Peter Delacorte, Time On My Hands

Travel writer Gabriel Prince, the protagonist of Peter Delacorte's Time on My Hands, spends a dreary afternoon in 1994 in Paris's Musée des Techniques. He encounters there the eccentric, 72-year-old Jasper Hudnut, formerly an academic physicist, who is intrigued by a jet-ski-looking machine he finds stashed in the museum's basement. Though Prince is a trifle unnerved by the occasional, near maniacal intensity of Hudnut's gaze, he accompanies his new acquaintance to a nearby cafe, where the conversation turns quickly to politics—specifically to Ronald Reagan's presidency in the 1980s. Hudnut would prefer a world in which Reagan had never been elected. But unlike your average embittered liberal, content to complain about Reagan's ascendancy, Hudnut means to prevent it.

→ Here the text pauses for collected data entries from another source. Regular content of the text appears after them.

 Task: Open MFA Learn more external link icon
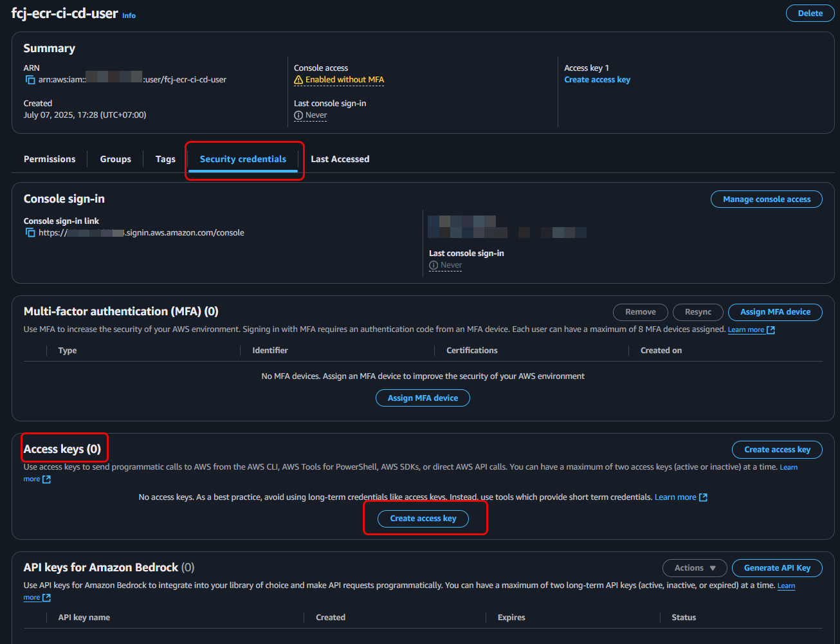click(771, 330)
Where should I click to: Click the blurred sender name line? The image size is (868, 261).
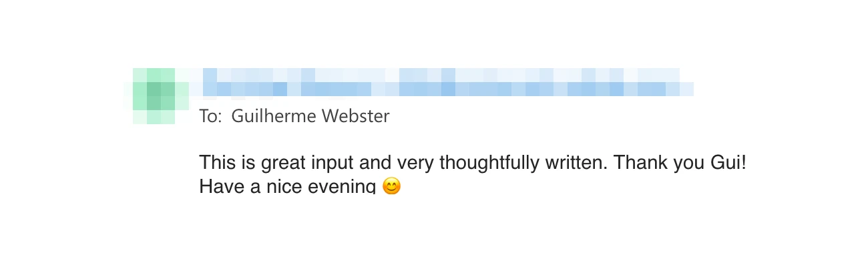point(441,74)

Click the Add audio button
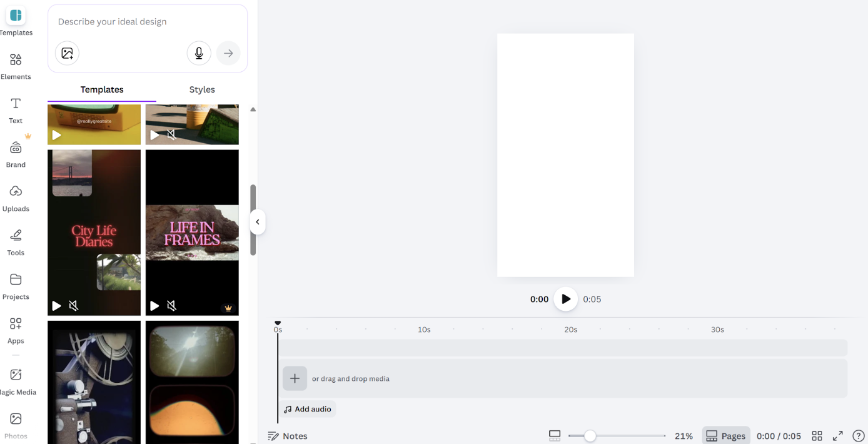point(307,409)
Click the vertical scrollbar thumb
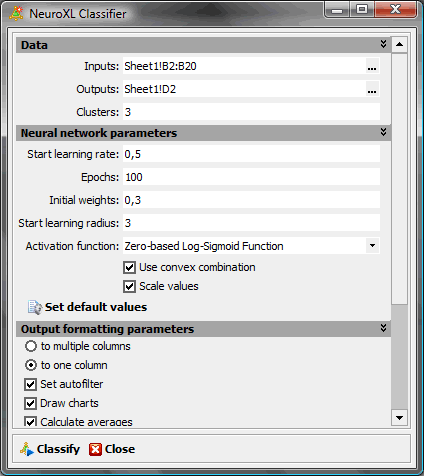This screenshot has width=424, height=476. [399, 178]
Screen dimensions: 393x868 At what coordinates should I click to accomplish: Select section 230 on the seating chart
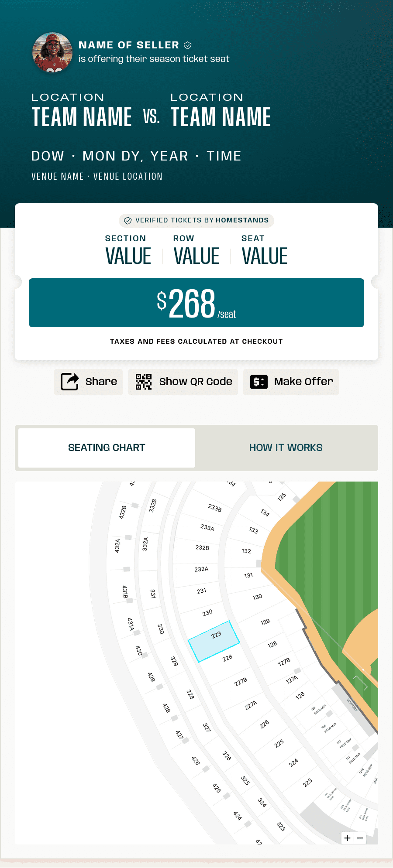click(207, 613)
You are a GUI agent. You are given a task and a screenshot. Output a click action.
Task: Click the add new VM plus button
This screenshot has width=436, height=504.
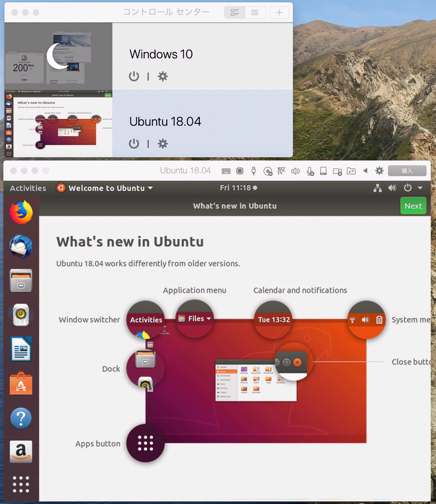coord(279,12)
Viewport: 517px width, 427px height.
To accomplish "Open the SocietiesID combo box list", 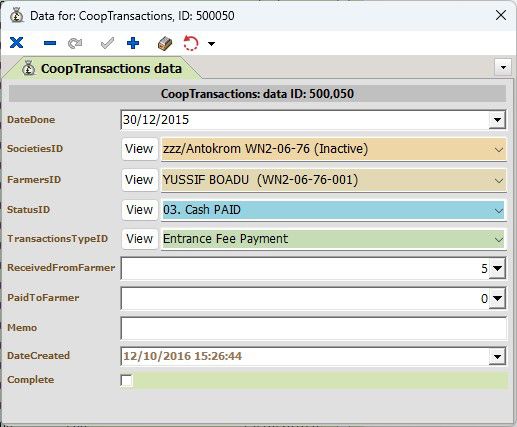I will click(499, 149).
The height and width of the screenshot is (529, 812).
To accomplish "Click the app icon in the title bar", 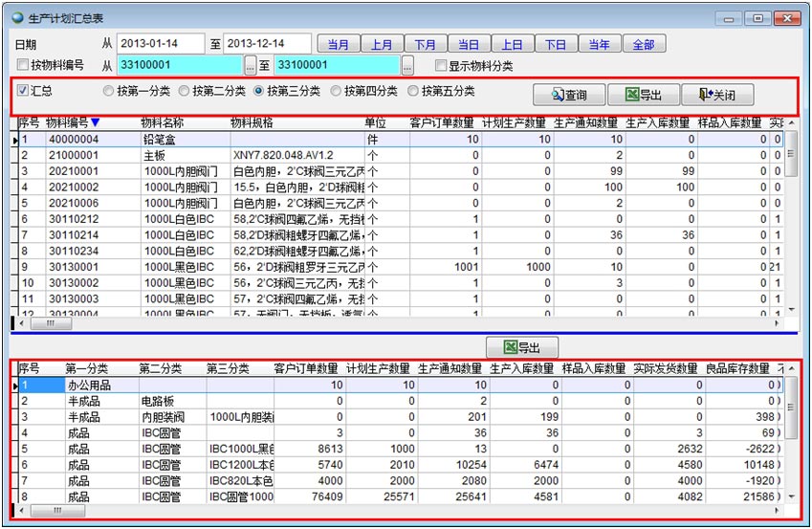I will (17, 18).
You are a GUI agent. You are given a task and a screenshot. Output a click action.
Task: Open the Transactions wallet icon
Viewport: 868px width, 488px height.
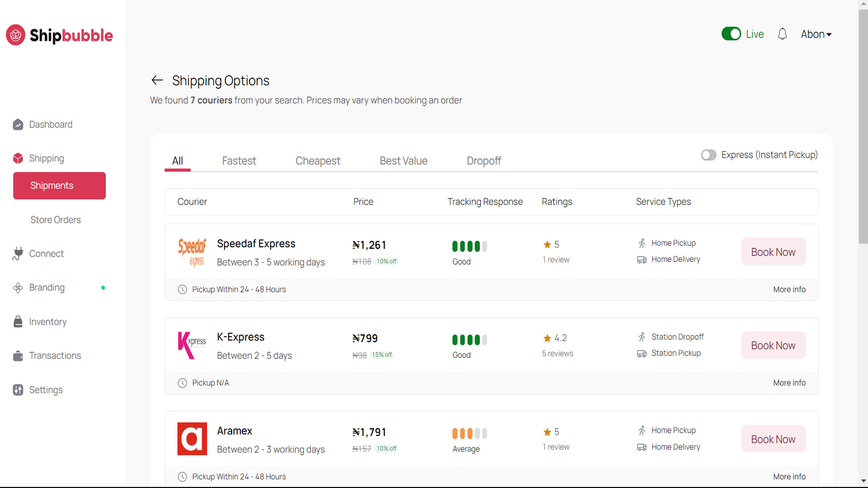[x=18, y=356]
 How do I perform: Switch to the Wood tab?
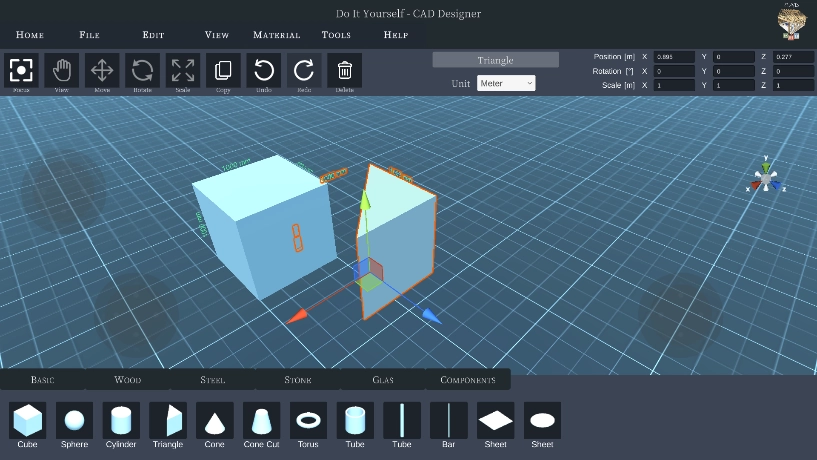pyautogui.click(x=128, y=380)
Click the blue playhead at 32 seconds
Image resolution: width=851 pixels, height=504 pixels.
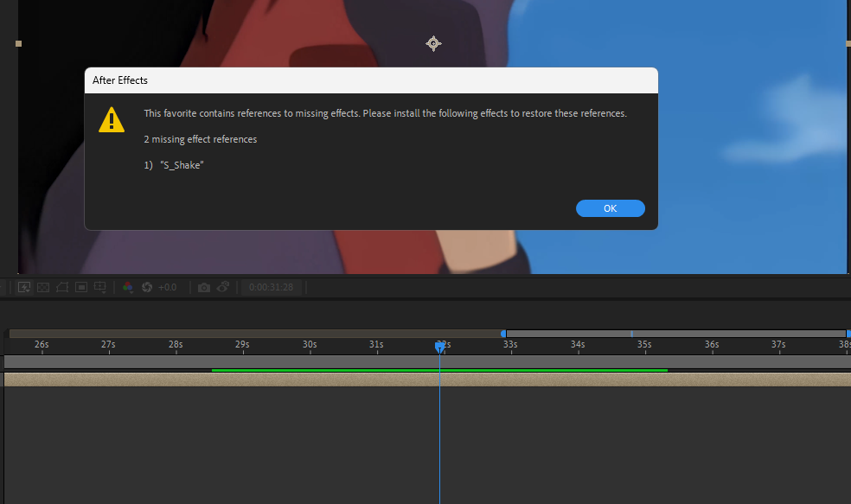(x=440, y=345)
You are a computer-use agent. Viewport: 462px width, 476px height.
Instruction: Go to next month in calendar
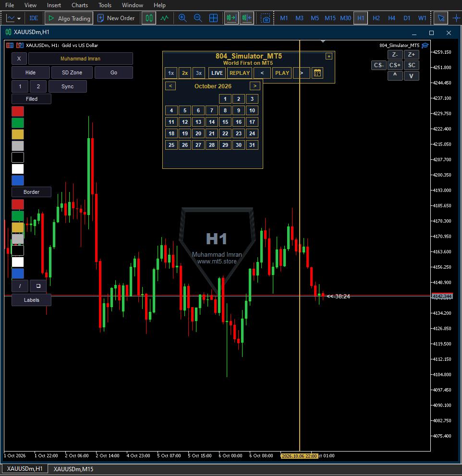(255, 86)
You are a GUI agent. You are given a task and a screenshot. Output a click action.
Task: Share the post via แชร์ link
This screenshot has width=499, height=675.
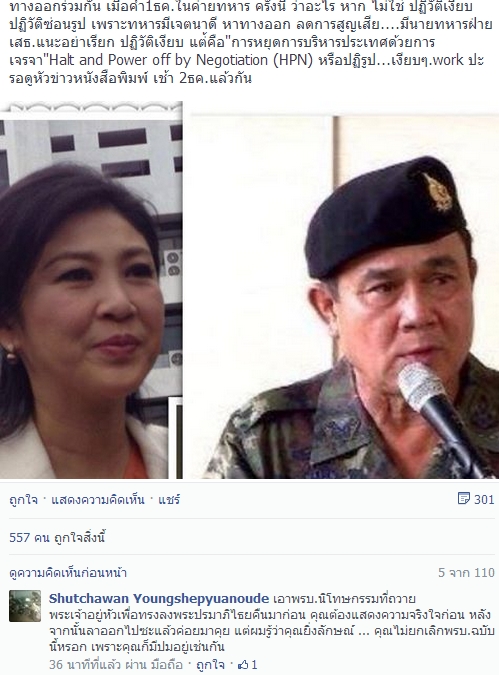[169, 500]
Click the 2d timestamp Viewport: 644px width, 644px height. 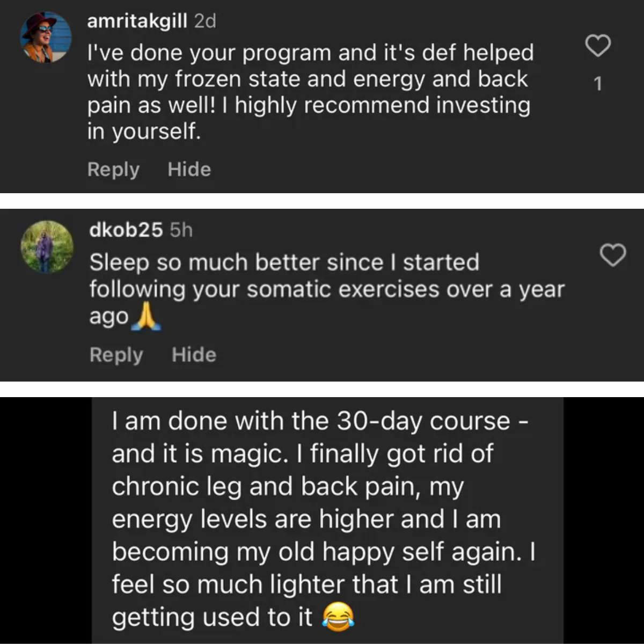(204, 21)
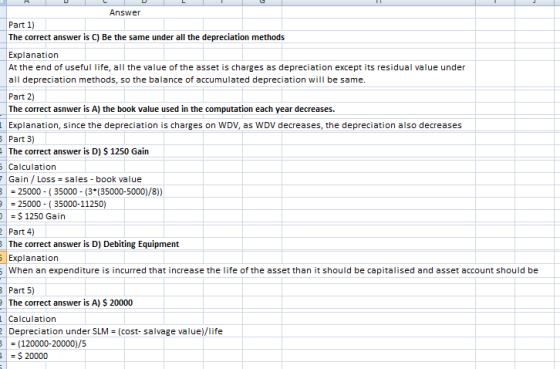The image size is (560, 369).
Task: Select the row starting 'At the end of useful life'
Action: click(237, 68)
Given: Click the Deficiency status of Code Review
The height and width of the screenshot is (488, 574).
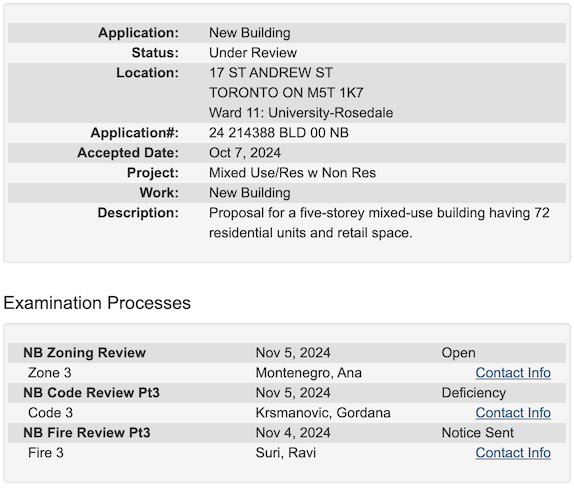Looking at the screenshot, I should click(x=474, y=392).
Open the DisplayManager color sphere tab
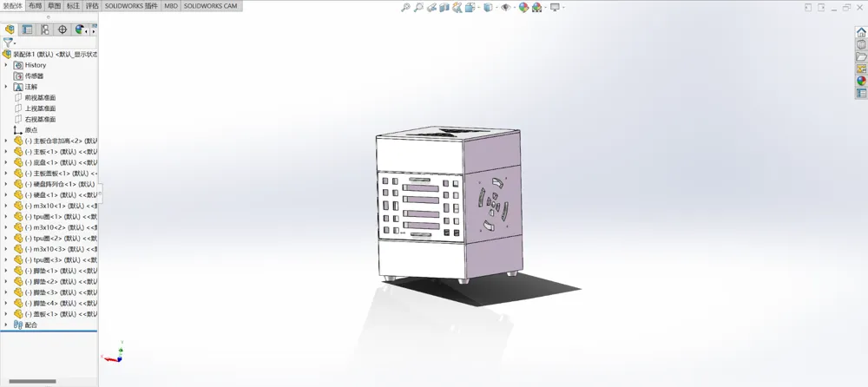Viewport: 868px width, 387px height. click(80, 30)
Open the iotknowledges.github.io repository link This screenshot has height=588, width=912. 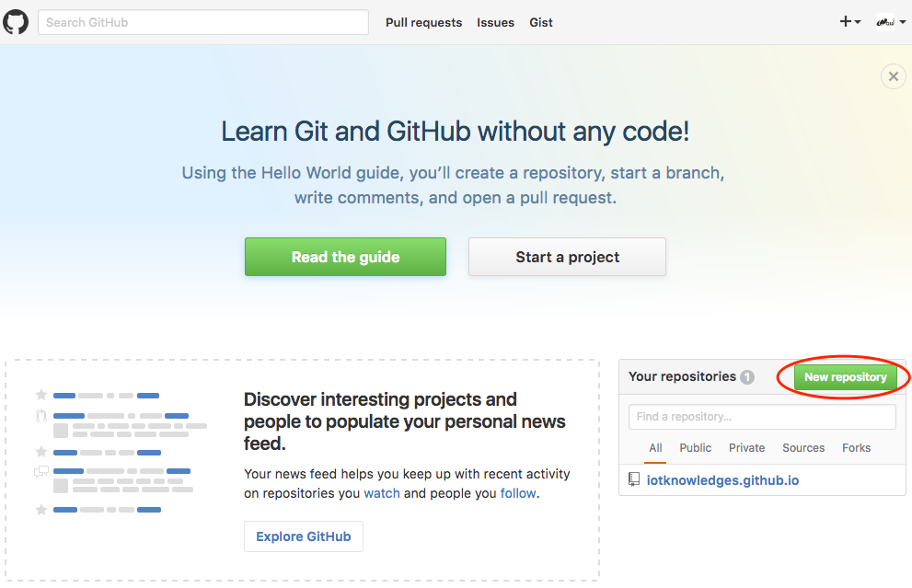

So begins Delacorte's delightful time travel novel, which is at least as likeable as Jack Finney's classic Time and Again—even for readers who do not share Hudnut's political views. Told in the first person, the book is Prince's account of his journey, at Hudnut's urging, to 1938 Hollywood, where the likes of Humphrey Bogart and Errol Flynn, not to mention B-movie star "Dutch" Reagan, can regularly be spotted in the Warner Brothers commissary. But changing history is not as easy as it looks. Sometimes you don't get it right on the first try. Delacorte's plot becomes deliciously complicated as Prince attempts repeatedly to manipulate events to his satisfaction. The ending of Time on My Hands will leave you pondering the book's twists and hoping that Delacorte means it when he says he'd like to write a sequel.